When it was introduced back in March 2022 (four years ago), the original Mac Studio introduced the very first highest-end Apple silicon chip: the M1 Ultra, which was leaps ahead of the Intel Xeon processors in the 2019 Mac Pro in terms of both raw workstation-class performance and efficiency. When Apple updated the Mac Studio at WWDC 2023, Apple did bring Apple Silicon to the Mac Pro for the first time with the M2 Ultra, concluding the transition from Intel processors to Apple Silicon for the Mac. However, since then, the Mac Pro has been far neglected as it hasn’t received any new hardware upgrades since, even when Apple updated the Mac Studio with the M4 Max and M3 Ultra last March. The writing was clearly on the wall for the Mac Pro.

On a related note, when Apple introduced the new Studio Display XDR, it immediately discontinued the Pro Display XDR, which was infamous for not including the $999 Pro Stand, but it was also introduced alongside the redesigned Mac Pro back in 2019, hence the similar lattice patterns. With the Pro Display XDR’s demise, this could further indicate that the Mac Pro will receive the same fate; after all, when Marques Brownlee reviewed the Studio Display XDR (video below), he said that “Studio is the new Pro,” and it appears he was right after all as Apple is apparently doing away with the “Pro” branding for its workstation-class offerings. Even Mark Gurman from Bloomberg suggested that Apple is reportedly moving on from the Mac Pro.

We expect the Mac Studio to get upgraded as soon as WWDC 2026, likely with the next-generation M5 Max and M5 Ultra, with built-in Neural Accelerators in every GPU core to take AI performance to new heights once again.

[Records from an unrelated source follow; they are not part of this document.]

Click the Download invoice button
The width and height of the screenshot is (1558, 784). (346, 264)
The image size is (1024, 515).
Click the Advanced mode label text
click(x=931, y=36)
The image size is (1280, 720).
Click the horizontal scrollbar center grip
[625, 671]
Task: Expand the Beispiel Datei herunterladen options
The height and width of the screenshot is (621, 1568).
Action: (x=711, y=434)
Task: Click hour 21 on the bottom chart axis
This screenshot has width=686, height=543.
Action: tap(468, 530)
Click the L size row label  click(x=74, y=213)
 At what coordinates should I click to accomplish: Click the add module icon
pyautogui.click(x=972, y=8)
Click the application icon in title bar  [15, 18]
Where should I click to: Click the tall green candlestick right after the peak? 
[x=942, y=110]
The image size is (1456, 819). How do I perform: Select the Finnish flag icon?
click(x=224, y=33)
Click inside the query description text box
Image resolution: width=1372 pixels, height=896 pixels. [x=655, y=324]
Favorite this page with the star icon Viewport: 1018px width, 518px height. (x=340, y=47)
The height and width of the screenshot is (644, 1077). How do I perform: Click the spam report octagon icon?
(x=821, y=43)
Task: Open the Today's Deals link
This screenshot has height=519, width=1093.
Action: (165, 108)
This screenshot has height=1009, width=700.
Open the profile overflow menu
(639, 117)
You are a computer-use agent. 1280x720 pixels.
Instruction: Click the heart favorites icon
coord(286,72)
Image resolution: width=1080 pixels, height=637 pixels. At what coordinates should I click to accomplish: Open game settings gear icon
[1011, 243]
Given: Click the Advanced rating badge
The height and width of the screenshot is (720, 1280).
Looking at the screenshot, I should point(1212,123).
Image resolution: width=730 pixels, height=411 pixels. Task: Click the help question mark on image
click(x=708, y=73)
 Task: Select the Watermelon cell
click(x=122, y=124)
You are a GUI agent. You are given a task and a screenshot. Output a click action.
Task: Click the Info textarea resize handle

The original Mac Pro was introduced in summer 2006 to replace the again Power Mac G5 and to complete the transition to Intel processors back then, and the Mac Pro lived somewhat of a bizarre life with less frequent hardware upgrades and radical, controversial designs (particularly, the trash-can 2013 design), but the spirit of the Mac Pro lives on in the Mac Studio, bringing workstation-class performance and modularity that satisfies virtually all pro customers who completely takes their creativity to the next level. Apple has completely fulfilled that original vision that the Power Mac G4 Cube had by bringing workstation-class performance in a super-compact form factor (you can read our editorial here if you’re interested).

It’s also worth mentioning that Apple added the MacBook Neo to its Mac lineup early this month, so there were already too many Macs in the lineup. With the discontinuation of the Mac Pro, Apple’s Mac lineup finally makes sense as Apple now offers three desktops and three laptops that fit everyone’s needs:

  • Desktops
    • iMac (M4)
    • Mac mini (M4 and M4 Pro)
    • Mac Studio (M4 Max and M3 Ultra)
  • Laptops
    • MacBook Neo (A18 Pro)
    • MacBook Air (M5)
    • MacBook Pro (M5, M5 Pro, and M5 Max)

And since Mark Gurman expects all Macs to get updated this year (with M5-generation chips coming to both the iMac and Mac mini), it’s now safe to say that his claim is now more accurate if you think about it.

Let’s give a moment of silence for the Mac Pro, and may its legacy continue to live on in Apple’s history.